Se la Grande Coalizione tra Cdu-Csu e Spd dovesse andare avanti, è in arrivo una stretta forte al ricorso ai contratti a tempo determinato, con o senza motivazione, con limitazioni nel numero dei rinnovi, nella percentuale sul totale dei dipendenti e nella durata, per evitarne gli abusi. Un giro di vite per tutte le aziende con più di 75 dipendenti, spinto con vigore dal partito socialdemocratico, che però potrebbe avere ricadute negative per l’intera economia se dovesse essere convertito in leggi molto dure. Il diavolo sta nei dettagli. Lo scopo primario di queste restrizioni nell’accordo GroKo è quello di limitare eventuali abusi del contratto a tempo determinato che si manifestano soprattutto nel settore pubblico, ma le rigidità in arrivo coinvolgono anche il settore privato, con implicazioni pesanti per tutte le aziende.

«I contratti a tempo determinato senza causale ora possono essere fatti per un periodo di due anni e, sempre entro questo arco di tempo, rinnovati fino a tre volte: le aziende ricorrono a questa modalità non per un capriccio, ma per snellire i tempi e avere più sicurezza giuridica, perché le motivazioni possono essere comunque contestate», spiega Fickinger. Ma i nuovi limiti contenuti nell’accordo GroKo si presentano molto stringenti: un solo rinnovo entro un arco di 18 mesi per i contratti a tempo determinato senza motivazione, e ciò potrebbe portare le aziende ad assumere meno. Secondo Fickinger questo «restringerà la flessibilità proprio in un momento di sfide come la digitalizzazione, la demografia, la globalizzazione, danneggiando la competitività per gli anni a venire».

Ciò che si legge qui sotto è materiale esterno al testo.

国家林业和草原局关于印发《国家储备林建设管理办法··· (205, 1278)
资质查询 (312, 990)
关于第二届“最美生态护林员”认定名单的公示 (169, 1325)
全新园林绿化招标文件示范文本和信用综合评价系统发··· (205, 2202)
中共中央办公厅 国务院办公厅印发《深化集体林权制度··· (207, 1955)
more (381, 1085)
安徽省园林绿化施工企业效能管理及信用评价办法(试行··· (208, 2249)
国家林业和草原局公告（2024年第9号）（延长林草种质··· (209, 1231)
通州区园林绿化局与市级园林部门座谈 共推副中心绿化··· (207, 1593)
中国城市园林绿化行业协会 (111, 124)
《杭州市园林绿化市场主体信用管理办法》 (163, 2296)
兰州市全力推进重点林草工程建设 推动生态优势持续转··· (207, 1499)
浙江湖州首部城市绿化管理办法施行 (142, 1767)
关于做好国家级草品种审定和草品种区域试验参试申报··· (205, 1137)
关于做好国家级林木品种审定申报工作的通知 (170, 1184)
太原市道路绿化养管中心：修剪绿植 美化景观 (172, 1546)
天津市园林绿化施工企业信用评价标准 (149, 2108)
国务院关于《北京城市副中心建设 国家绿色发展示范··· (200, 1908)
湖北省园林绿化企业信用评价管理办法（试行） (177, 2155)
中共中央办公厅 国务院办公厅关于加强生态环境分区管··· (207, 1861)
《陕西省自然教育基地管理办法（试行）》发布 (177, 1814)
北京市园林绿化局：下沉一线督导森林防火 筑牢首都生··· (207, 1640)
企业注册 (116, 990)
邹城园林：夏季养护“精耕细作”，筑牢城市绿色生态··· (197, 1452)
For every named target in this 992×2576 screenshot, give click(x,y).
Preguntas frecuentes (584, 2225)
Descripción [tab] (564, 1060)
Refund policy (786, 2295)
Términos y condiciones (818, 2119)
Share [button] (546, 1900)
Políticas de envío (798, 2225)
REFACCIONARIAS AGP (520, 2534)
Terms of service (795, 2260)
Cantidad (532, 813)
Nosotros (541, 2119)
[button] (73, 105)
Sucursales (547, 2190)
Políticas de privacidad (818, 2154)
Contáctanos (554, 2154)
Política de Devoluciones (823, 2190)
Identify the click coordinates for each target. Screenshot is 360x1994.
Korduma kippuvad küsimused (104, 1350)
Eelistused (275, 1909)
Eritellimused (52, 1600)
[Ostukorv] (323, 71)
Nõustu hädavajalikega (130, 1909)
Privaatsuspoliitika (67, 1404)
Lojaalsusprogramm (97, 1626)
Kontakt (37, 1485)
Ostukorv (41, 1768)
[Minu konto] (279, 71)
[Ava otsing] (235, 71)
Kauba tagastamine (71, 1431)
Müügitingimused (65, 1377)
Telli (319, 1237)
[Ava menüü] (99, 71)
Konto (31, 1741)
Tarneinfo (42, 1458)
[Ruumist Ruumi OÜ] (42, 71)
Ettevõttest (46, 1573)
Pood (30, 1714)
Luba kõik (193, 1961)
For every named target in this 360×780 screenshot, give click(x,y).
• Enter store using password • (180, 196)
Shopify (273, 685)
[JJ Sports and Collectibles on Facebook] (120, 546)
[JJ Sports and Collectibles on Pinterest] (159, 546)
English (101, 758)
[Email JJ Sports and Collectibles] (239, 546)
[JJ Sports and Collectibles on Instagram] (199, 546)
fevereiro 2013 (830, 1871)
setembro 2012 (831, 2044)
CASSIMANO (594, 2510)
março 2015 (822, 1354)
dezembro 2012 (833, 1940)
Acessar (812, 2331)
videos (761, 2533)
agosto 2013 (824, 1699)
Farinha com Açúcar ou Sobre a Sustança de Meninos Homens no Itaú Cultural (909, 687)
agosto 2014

Per quanto riguarda invece l’intervento sui contratti a tempo determinato con causale, che prima potevano andare avanti in via illimitata, il tetto massimo di cinque anni proposto dall’accordo non cambierà molto la situazione nel settore privato: ma resta da vedere quale sarà l’impatto sul settore pubblico, dove i contratti a catena sono molto più diffusi (insegnanti nelle università, ad esempio) rispetto al settore privato, perché la causale utilizzata dagli enti pubblici è abusata, è la mancanza di fondi. Per Stefan Schilbe, l’impatto sarà notevole e cita stime dell’Iab: se è vero che i contratti a tempo determinato senza causale sono 830mila nelle aziende con più di 75 dipendenti, pari al 5% dei dipendenti, le nuove regole al 2,5% li ridurranno di 400mila.